The pars tuberalis was removed during excision of the gland and was not examined.
The histological observations do not allow a decision to be made as to the relationship between the various types of cells in the anterior lobe, as only adult material of unknown age and sex was used. However the grading of the cytoplasmic staining of the strongly oxyphil cells, from the centre to the periphery, and the increase in size and numbers of the strongly basiphil cells, from the posterior to the anterior end of Smith’s axis, taken in conjunction with the great vascularity of that area, might indicate that this axis is, as Portella (1924) suggests, an area of active growth, giving rise to basiphil cells at its anterior end and laterally to oxyphil cells. This material does not indicate whether the strongly oxyphil cells at the periphery are the earliest developed cells and those near Smith’s area of recent development, or whether their apparent activity judged by their staining capacity is due to the proximity of numerous blood vessels ; neither does it definitely show that the small basiphil cells are developing into large cells of the same type. Furthermore no signs of cell division were found in any of the glands examined, although signs of probable degeneration appear at the periphery.
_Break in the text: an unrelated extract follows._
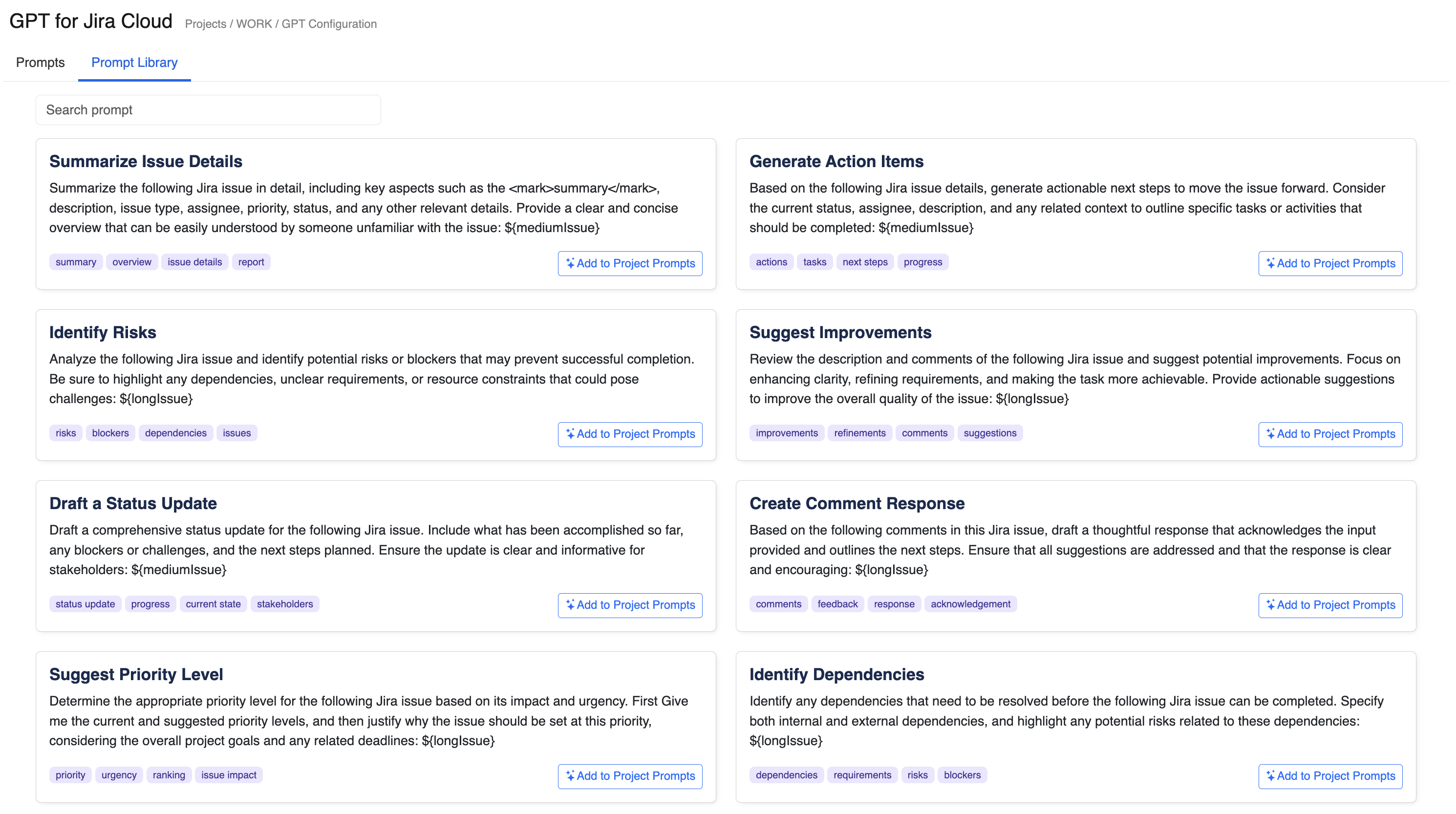Click the 'summary' tag chip
Viewport: 1456px width, 814px height.
pyautogui.click(x=76, y=262)
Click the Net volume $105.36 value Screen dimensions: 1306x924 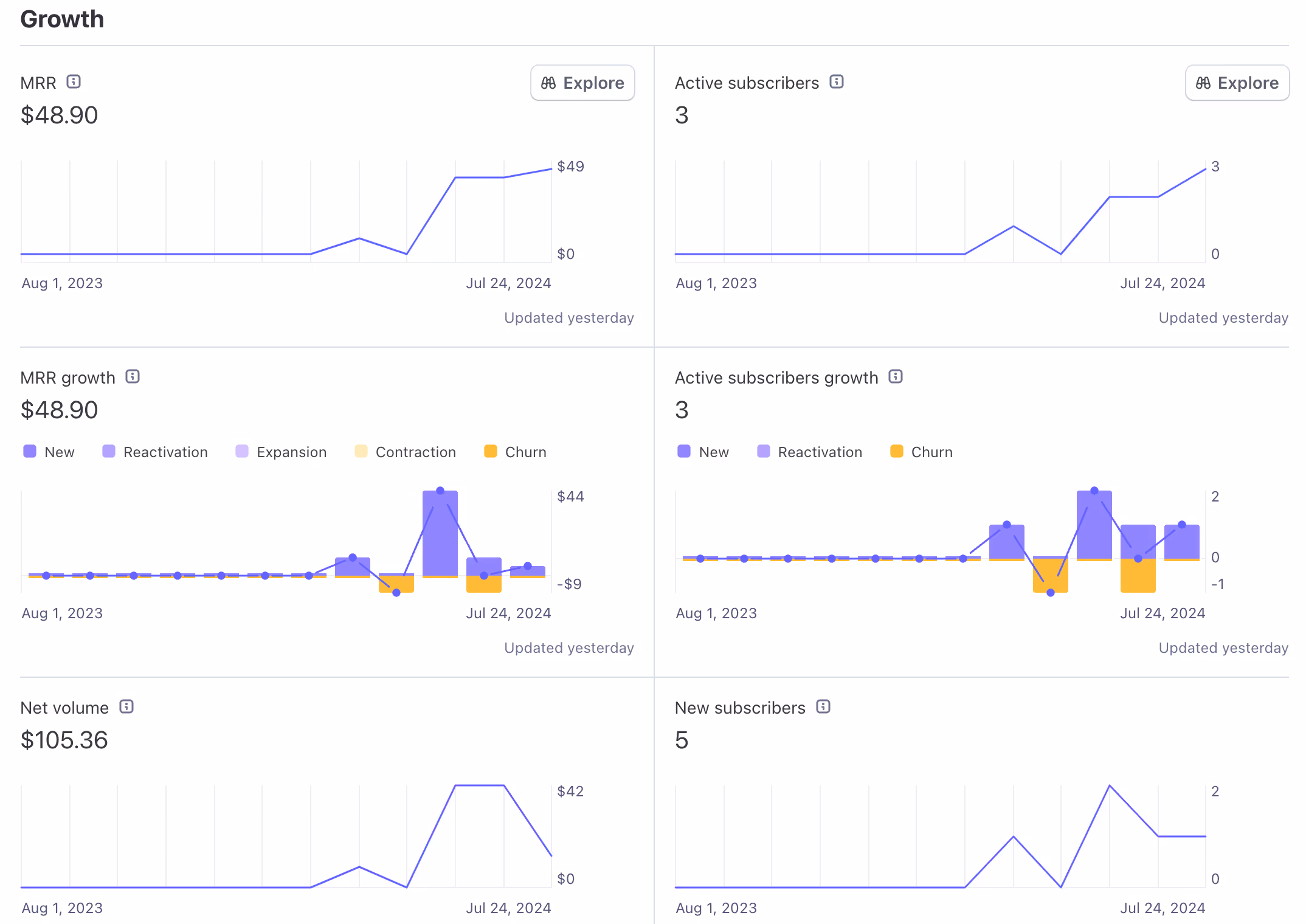pos(64,740)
The relationship of the weakly staining oxyphil cells is not at all evident.
The absence of cysts in the pars intermedia, which was also found by De Beer (1926), and the rarity of colloid.vesicles in the pars anterior are also interesting facts from which nothing is at present deducible.
Coupled with the experimental evidence, the grading of the oxyphil cells is significant as it predominates in the middle and most active region.
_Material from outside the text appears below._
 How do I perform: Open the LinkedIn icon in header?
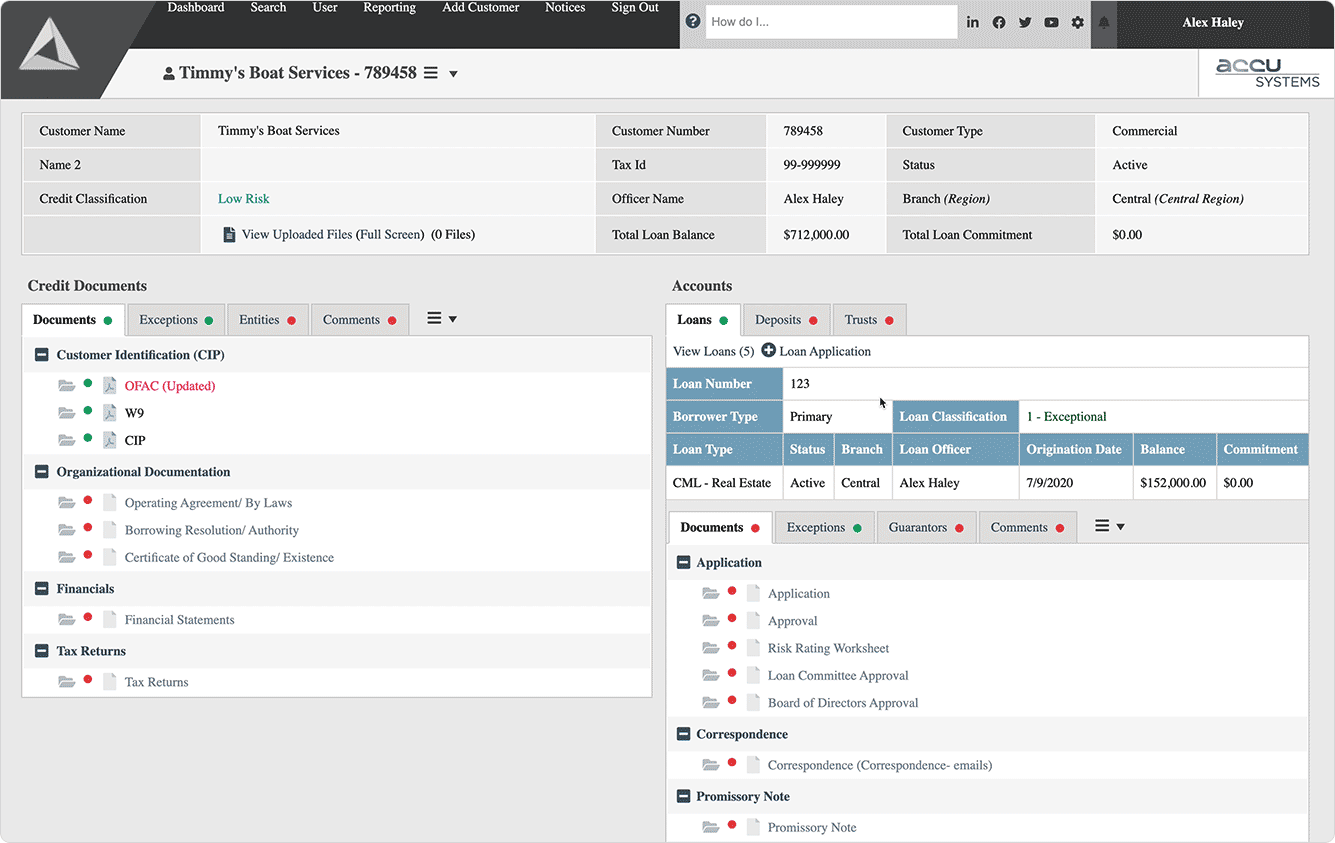(x=972, y=22)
Smith’s axis runs through each region but the strongly basiphil cells predominate in its outer portion. The feature serving, however, to differentiate them is the intensity of the response of the oxyphil area to the iodine leuco-base technique contrasted with the seemingly similar response of the central axis and the posterior lobe. This area alone shows any definite reaction which is graded according to the staining of the cells and their distribution in a manner, corresponding to the oxyphil affinity. Extracts of both the anterior and posterior lobes give an iodine precipitate, but they are distinguished by the great difference in the phosphate content. It may well be, therefore, that this phosphate content is associated with the reaction obtained in the iodine leuco-base technique, especially as a similar distribution of the phosphate content and the intensity of the reaction are apparent both in the fresh glands and after exposure. It would appear, therefore, that the strongly oxyphil cells are most concerned with the metamorphic activity and not the basiphil suggested by Smith.
The relation of growth stimulation to specific types of cells is more complicated and the information gathered contributes little towards its solution. If a separate secretion for growth exist, the basiphils of the central axis, largely confined to its anterior end, and the weakly staining oxyphil and basiphil cells are possibilities. Of these weakly staining cells only the oxyphil are located towards the periphery in any quantity. Until a specific test for growth has been established it is impossible to identify any of these types of cells with growth stimulation.